A inquietação cultural, o pioneirismo e a ousadia são algumas das características de Margareth Menezes, essa soteropolitana da península Itapagipana – que morou em diversas favelas da capital, mas nunca deixou de lado suas origens. Maga, como é carinhosamente chamada, é a primogênita de cinco filhos e sempre teve vocação para as artes. Participou ativamente de iniciativas culturais e sociais e foi pioneira em diversos projetos, inclusive no teatro.

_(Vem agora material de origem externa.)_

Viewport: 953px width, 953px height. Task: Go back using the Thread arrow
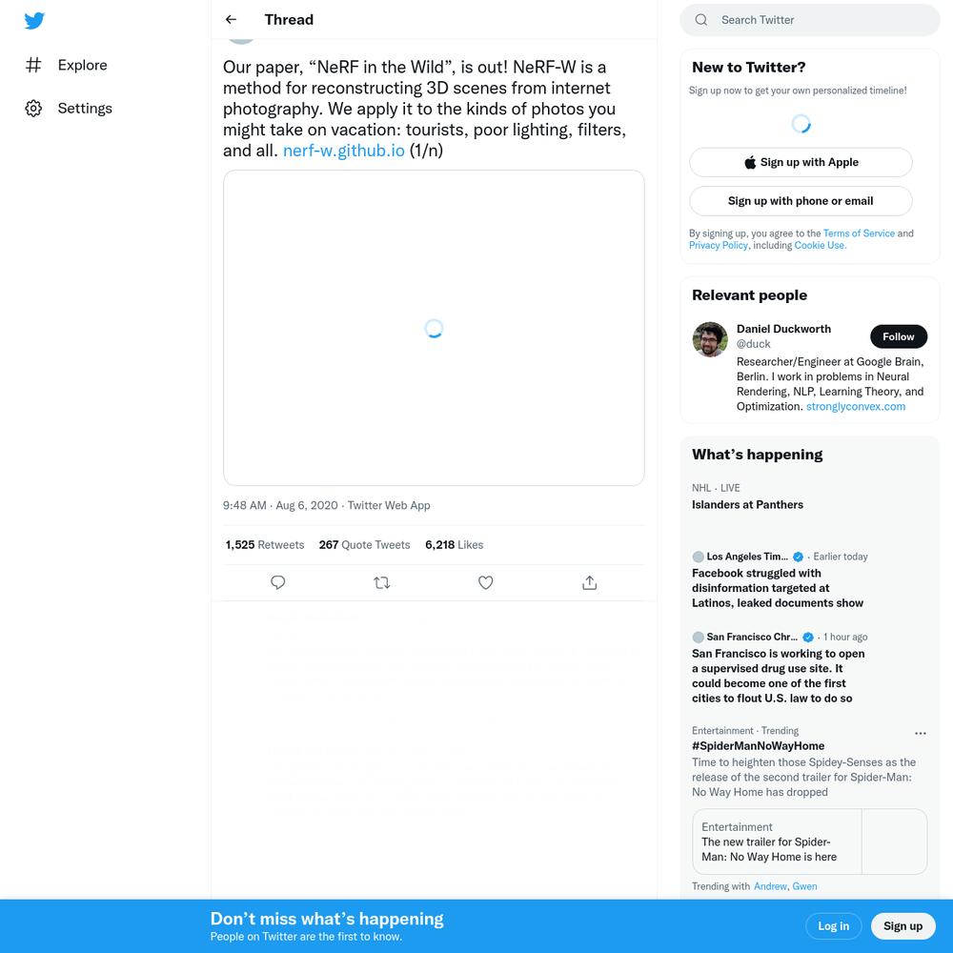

Em entrevista exclusiva, concedida ao Jornal A Voz da Favela, a cantora diz que a vocação é algo que vem embutido em todo ser humano e, em algum momento, as pessoas descobrem. A cantora que sonhava em fazer direito, diz do poder de transformação da arte, elemento que mudou sua história e por meio do qual tenta oportunizar mudança na vida de jovens da periferia, através da ONG Fábrica Cultural e do Mercado Iaô.

Com seus projetos sociais, já transformou a vida de mais de três mil jovens. Margareth narrou fatos da sua trajetória de mais de 30 anos de carreira, do novo CD, que está sendo produzido, com patrocínio do Natura Musical e disse acreditar que estamos vivendo um momento de virada, de transformação cultural imenso e positivo.

Porém, existe uma corrente de conspiração pra não deixar isso acontecer. “É hora do povo se unir e investir em coisas que ajudem a pensar”.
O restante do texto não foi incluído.